神保町の行列カレー店が「1万5千円のコース料理と同じ気持ち」を一皿にかける理由
個性的なカレー店がたくさん集まっている日本屈指の“カレータウン”神保町。そんな神保町でオンリーワンな魅力を放ち続けているのが「洋食膳 海カレーTAKEUCHI(@yoshokutakeuchi)」。
カレーだけでなくハンバーグも看板メニューで、細やかなデコレーションがほどこされた一皿はアート作品みたいなんですよね。今回はカレー評論家の私スパイシー丸山が、アーティスティックなカレーのルーツやこだわりなどを店主の竹内智さんに聞いてみました。
ムスッとしていたお客さんの表情が綻ぶのは嬉しい
――今まで色々なカレーを食べてきましたけど、TAKEUCHIさんのようなアーティスティックなカレーには出会ったことがないです。
竹内智(以下、竹内):お客さんの喜ぶ顔を見ていると、もっとキレイにしたいなって思っちゃいまして。それがだんだん膨らんできて、これを乗せてみよう、あれも乗せてみようと(笑)。飾りとかその辺はエスカレートしてますけど、オープンから「鉄板とご飯とお味噌汁」というスタイルは変わっていないんですよ。
――オープン当初は普通の盛り付けだった記憶があります。
竹内:今のビジュアルのカレーは盛り付けていくうちに自然と生まれていったんですよね。
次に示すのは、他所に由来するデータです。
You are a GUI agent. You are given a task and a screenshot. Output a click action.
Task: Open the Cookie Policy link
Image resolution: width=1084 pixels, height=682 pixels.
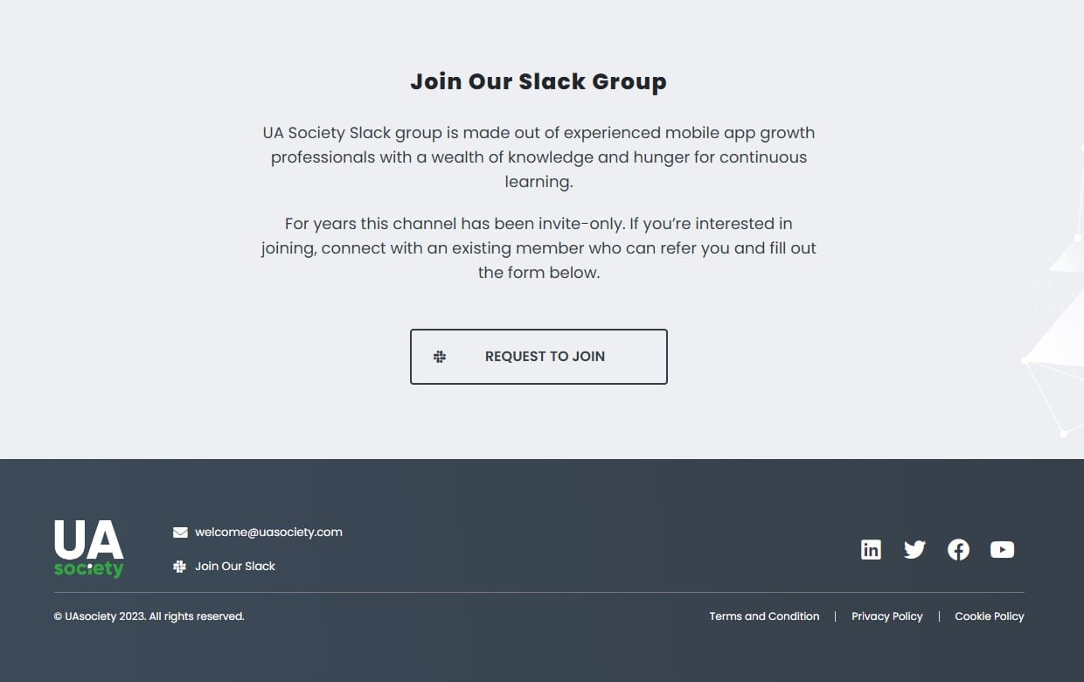[989, 616]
彩りを気にするので同じ色を組まないようにしたり。あとは、やっぱり料理って季節感が大事だと思うので、道の駅とかで変わった色のカブとかビーツに出会うと創作意欲がどんどん湧くんです。
――細かい切込みを入れてくり抜いたりしてますよね。
竹内:型で抜くんですけど、遊び心を大切にしているんです。素揚げした野菜を乗せるだけじゃ面白くない。配膳されたカレーを見て、ムスッとしていたお客さんの表情が綻ぶのは嬉しいですね。
飾りの仕込みは3時間くらいかかる
――先ほど作っていただいた「煮込みハンバーグカレー膳」だと、お気に入りのビジュアルポイントはどこですか?
竹内:今日のだとアヒルの子供が3つ繋がっているところですね。イチゴもラブリーにハートになっているんです。あとはご飯の梅干しの上にもハートが乗っているんですよ。
――本当に細かいですよね! 仕込みがめちゃくちゃ大変そうですが。
竹内:飾りの仕込みは3時間くらいかかりますね。土曜日だと丸一日やっています。ニンジンはくり抜くと2~3日持ちます。なので、ずーっと抜いてます。その他にカレーを仕込んだり、総菜を作ったりしています。
型抜きも連打で抜けるやつと、1個1個抜いていかないといけないのがあって、細いものだと雑に扱うと折れちゃうんですよ。だから1個抜くと竹串みたいのでスッと押して。抜いたら押して抜いたら押して、そういう作業が続くとさすがに滅入りますね(笑)。